During testing on a live website, the agent attempted to click a search bar. However, an unexpected modal dialog (a popup) was obscuring the element. A standard script would have thrown an ElementClickIntercepted error and crashed instantly.
Sentinel did something different.
Error Detection: The backend caught the click error.
Cognitive Shift: Instead of crashing, the system triggered a "Deep Reasoning" state, switching from the fast Flash model to the smarter Pro model.
Diagnosis & Planning: The Pro model analyzed the screenshot of the error state, recognized the obscuring popup, and formulated a Recovery Strategy: "Close modal dialog."
Execution: The agent found the "X" on the popup, clicked it, and then resumed its original goal successfully.
A snapshot of the system logs showing the self-healing loop in action:
[ERROR] Action failed: ElementClickIntercepted [SYSTEM] Cooling down... engaging Deep Reasoning... [THINKING] Error detected.

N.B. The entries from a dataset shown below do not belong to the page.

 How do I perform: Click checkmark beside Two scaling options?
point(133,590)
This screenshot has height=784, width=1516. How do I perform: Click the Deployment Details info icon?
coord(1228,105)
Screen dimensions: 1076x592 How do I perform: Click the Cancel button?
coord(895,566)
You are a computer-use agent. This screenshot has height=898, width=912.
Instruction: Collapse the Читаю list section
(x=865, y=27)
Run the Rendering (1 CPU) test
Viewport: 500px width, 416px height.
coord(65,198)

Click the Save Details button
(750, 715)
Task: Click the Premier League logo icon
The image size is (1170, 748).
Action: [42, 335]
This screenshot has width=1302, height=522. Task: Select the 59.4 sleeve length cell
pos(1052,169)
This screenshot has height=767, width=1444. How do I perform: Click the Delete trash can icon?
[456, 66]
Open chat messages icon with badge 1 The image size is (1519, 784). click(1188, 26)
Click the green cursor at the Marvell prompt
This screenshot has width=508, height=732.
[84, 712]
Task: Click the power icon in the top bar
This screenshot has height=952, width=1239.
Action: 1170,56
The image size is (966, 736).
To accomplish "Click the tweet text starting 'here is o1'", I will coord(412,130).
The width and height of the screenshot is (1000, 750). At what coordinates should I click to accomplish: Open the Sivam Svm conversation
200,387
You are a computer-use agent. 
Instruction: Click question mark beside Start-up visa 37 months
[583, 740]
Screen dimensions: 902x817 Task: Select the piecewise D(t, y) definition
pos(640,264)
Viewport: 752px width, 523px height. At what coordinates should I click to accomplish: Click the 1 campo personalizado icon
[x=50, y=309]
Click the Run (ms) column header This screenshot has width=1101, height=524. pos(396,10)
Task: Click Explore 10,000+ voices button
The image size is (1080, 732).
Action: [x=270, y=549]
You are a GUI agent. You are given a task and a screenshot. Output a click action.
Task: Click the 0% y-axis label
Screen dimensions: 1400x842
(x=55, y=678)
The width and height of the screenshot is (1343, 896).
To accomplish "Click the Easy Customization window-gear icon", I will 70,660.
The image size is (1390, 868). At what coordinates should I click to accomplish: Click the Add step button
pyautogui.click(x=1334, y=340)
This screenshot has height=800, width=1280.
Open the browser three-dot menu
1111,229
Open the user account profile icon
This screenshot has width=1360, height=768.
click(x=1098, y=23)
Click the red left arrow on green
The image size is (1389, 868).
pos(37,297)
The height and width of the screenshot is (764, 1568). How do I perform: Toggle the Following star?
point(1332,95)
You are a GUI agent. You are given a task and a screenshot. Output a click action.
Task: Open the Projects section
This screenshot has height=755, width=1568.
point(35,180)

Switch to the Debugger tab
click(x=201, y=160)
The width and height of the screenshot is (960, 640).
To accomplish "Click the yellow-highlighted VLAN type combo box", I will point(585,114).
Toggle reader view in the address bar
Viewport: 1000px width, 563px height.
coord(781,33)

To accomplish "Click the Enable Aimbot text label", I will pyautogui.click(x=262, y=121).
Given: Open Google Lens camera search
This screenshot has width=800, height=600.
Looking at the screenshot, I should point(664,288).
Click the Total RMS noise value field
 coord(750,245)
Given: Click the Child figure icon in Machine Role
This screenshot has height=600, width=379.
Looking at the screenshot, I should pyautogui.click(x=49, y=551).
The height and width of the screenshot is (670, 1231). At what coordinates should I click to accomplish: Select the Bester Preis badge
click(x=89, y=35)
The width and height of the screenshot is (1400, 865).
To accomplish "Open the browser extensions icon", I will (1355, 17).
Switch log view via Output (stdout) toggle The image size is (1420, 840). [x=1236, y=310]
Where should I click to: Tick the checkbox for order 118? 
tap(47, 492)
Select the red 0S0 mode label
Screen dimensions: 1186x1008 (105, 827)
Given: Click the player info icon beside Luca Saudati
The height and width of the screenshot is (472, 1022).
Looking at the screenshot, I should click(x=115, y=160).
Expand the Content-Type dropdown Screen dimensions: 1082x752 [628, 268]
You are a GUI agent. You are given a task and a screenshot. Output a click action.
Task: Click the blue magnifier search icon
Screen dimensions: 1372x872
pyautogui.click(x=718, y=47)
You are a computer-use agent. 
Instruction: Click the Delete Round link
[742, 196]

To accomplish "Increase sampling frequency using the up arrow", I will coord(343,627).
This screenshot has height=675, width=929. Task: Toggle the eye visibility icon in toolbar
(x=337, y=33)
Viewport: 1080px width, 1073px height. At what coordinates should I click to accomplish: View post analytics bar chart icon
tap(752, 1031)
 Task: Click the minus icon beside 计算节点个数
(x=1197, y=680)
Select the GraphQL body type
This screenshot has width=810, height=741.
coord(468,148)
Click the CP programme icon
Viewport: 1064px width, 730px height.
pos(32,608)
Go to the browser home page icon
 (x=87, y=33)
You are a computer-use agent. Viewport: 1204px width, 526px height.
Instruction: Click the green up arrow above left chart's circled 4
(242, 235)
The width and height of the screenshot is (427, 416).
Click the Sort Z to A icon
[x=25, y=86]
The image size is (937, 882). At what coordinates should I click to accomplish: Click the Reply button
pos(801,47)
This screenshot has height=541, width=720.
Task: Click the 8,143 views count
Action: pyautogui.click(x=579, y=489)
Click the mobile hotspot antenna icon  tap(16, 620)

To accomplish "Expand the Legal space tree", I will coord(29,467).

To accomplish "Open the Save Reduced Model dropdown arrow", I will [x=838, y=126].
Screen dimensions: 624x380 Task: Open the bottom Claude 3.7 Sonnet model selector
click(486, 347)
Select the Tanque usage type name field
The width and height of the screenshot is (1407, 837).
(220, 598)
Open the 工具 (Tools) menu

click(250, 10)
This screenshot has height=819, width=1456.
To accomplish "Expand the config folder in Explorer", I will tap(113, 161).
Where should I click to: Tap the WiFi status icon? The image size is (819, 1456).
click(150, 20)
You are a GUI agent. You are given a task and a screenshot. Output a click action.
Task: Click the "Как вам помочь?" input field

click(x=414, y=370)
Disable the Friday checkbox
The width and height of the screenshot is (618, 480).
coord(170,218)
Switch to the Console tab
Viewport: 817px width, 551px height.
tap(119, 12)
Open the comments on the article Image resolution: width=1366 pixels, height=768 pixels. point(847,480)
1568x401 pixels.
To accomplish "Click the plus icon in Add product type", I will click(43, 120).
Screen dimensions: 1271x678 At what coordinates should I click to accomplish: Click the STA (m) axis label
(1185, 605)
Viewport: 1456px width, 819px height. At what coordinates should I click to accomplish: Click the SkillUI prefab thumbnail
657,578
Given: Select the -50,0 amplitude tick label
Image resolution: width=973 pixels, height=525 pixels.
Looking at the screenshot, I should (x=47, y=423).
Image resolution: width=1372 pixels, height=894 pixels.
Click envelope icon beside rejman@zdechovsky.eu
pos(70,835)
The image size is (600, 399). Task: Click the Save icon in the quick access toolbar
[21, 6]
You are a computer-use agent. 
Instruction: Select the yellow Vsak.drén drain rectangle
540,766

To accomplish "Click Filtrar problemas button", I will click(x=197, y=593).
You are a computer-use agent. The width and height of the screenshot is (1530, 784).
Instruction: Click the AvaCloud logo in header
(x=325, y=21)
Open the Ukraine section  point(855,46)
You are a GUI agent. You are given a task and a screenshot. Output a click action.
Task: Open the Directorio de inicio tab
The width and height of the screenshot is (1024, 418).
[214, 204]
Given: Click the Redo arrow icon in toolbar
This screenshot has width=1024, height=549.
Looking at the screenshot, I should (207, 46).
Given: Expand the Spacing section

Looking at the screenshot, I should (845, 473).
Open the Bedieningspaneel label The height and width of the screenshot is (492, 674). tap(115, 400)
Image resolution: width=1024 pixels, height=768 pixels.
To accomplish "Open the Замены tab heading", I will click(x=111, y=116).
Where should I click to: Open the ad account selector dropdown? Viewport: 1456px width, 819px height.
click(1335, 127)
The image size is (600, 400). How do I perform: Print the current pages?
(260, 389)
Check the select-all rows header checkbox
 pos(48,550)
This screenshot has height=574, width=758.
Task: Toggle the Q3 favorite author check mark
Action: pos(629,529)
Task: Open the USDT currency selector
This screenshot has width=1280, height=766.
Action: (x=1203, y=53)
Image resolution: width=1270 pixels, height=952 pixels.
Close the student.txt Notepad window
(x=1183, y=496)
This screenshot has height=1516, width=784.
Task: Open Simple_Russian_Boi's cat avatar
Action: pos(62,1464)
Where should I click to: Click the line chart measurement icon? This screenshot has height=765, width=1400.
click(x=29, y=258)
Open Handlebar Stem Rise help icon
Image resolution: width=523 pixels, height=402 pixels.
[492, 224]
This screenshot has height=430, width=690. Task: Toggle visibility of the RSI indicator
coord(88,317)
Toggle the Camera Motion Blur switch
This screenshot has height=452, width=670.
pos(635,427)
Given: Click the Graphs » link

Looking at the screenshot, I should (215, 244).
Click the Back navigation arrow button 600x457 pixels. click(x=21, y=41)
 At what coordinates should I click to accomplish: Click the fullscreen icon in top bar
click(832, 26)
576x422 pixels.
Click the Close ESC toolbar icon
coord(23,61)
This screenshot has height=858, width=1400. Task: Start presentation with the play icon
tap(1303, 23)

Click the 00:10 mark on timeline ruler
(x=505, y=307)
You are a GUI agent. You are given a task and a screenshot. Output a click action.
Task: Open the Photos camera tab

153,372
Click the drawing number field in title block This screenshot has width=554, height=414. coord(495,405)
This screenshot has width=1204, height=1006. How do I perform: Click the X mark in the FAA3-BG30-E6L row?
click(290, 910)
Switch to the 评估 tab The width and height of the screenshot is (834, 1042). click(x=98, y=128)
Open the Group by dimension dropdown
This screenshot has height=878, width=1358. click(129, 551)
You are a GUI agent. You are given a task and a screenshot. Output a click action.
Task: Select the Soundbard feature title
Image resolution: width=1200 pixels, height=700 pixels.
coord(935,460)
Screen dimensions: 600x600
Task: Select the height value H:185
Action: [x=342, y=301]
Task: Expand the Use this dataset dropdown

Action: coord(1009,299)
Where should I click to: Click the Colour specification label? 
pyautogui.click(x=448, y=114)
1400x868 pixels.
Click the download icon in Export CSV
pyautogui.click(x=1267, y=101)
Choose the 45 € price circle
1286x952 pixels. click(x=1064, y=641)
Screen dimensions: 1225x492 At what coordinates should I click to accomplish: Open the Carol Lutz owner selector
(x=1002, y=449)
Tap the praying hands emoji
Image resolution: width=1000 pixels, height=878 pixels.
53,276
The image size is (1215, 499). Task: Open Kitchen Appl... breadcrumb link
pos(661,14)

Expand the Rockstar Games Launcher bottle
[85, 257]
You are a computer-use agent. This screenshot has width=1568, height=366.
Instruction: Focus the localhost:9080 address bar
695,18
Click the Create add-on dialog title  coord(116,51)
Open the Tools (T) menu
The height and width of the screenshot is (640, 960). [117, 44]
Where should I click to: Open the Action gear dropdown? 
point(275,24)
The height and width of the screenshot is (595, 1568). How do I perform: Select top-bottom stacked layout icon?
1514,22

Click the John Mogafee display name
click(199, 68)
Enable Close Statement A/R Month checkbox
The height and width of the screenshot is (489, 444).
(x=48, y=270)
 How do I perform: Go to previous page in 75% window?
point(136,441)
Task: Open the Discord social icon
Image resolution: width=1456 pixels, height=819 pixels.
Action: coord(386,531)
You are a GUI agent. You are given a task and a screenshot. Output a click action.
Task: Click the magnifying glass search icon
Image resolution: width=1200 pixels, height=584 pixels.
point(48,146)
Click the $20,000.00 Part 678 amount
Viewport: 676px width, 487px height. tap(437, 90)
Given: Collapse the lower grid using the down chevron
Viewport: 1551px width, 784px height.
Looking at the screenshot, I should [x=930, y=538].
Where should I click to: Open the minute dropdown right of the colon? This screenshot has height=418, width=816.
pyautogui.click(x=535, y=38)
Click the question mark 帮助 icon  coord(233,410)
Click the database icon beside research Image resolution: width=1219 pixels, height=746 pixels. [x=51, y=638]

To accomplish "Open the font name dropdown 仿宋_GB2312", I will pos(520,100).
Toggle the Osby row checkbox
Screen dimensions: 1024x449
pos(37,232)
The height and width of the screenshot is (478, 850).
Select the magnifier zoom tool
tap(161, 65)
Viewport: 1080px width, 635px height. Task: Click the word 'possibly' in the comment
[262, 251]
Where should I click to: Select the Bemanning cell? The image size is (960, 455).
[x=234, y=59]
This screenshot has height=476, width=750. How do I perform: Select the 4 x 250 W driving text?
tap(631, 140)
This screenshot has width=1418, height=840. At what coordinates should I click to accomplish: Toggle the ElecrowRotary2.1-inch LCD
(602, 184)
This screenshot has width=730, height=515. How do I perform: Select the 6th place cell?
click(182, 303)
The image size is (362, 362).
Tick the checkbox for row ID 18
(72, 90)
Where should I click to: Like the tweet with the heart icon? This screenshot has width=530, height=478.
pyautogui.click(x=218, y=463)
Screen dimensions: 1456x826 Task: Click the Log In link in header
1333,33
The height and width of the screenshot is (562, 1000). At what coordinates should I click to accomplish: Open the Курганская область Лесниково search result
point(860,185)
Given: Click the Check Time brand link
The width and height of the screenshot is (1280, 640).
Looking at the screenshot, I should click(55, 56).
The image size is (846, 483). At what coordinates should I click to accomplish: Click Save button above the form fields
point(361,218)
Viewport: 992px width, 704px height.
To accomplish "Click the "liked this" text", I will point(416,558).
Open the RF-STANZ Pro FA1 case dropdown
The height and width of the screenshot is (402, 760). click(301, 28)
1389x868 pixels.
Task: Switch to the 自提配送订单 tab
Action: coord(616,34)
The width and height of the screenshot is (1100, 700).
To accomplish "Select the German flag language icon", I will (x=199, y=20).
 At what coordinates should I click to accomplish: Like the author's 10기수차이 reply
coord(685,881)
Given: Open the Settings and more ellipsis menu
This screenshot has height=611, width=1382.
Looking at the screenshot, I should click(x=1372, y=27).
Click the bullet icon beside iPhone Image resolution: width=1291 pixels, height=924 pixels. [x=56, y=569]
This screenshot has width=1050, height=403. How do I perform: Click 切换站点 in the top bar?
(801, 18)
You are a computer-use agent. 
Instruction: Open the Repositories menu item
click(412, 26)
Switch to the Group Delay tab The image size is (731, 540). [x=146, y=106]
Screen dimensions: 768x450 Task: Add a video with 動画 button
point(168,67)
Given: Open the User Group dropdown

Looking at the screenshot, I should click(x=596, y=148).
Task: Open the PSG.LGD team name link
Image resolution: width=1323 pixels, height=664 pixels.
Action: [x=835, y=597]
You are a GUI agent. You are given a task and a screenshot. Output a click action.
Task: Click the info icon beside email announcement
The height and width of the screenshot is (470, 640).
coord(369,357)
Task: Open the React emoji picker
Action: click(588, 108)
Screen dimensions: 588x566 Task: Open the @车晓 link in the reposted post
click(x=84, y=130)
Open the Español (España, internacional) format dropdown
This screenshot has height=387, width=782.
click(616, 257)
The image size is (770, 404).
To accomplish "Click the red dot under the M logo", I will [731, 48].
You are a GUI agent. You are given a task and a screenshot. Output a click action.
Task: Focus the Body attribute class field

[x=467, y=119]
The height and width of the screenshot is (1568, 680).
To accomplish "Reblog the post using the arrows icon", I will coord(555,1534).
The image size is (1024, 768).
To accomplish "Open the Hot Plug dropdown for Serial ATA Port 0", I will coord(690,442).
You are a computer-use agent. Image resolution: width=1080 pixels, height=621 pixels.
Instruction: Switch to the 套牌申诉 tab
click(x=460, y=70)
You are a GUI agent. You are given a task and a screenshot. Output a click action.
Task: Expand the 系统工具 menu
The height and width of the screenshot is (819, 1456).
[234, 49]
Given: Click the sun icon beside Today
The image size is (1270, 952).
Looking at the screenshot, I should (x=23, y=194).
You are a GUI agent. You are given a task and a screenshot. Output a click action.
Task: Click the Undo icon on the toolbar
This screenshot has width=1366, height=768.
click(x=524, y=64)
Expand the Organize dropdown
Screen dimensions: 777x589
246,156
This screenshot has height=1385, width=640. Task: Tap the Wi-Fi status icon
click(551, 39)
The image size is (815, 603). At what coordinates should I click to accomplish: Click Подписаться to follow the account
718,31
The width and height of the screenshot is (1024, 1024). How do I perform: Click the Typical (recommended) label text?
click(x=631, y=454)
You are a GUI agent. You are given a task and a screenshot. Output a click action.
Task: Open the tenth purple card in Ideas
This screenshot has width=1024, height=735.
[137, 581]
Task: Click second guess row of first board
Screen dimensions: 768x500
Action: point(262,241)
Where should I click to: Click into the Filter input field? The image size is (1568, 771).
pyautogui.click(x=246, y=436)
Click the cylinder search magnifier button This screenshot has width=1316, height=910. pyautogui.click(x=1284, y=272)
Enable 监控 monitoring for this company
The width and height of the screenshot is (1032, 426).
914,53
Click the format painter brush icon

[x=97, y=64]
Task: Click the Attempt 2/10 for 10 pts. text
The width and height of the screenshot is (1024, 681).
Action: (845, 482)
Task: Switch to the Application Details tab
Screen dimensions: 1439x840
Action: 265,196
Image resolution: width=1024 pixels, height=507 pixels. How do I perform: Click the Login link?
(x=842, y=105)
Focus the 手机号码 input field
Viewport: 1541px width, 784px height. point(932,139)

Analyzing recovery options... [ACTION] Recovery Strategy formulated: Close modal dialog. [SUCCESS] Recovery successful. Resuming main task.
Conclusion Building Sentinel taught me that the future of automation isn't about writing perfect scripts for perfect worlds. It's about building resilient systems that can handle imperfection. By combining traditional web drivers with multimodal AI, we can create agents that don't just follow orders—they adapt to the environment.